[TO BE DONE]:
Copy out the rows below with every "screenshot" replaced by "screen image", keeping all other text the same and leaving out the pictures.

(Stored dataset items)

■ ■ ■

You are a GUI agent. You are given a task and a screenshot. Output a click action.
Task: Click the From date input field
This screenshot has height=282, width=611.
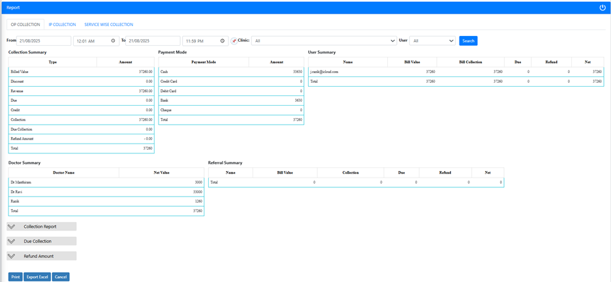point(44,40)
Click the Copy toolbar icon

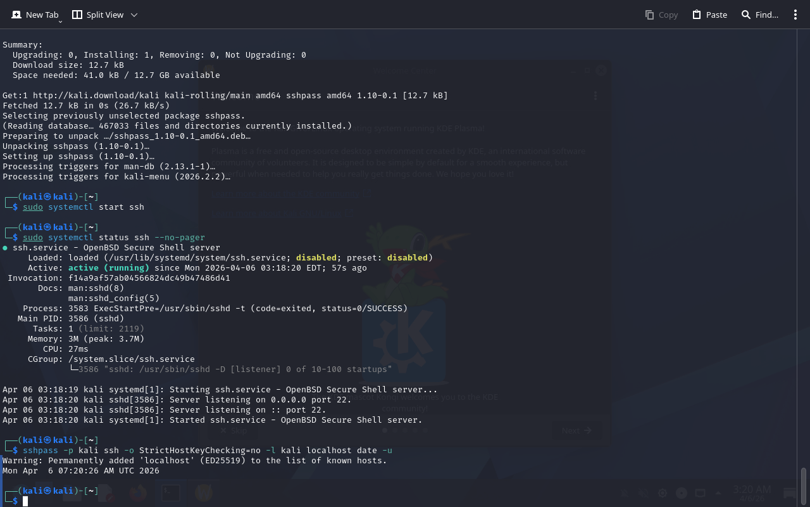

■ ■ ■

[EXERCISE SOLUTION]:
You are a GUI agent. You are given a task and a screen image. Output a click action.
Task: Click the From date input field
This screen image has height=282, width=611.
point(44,40)
Click the Copy toolbar icon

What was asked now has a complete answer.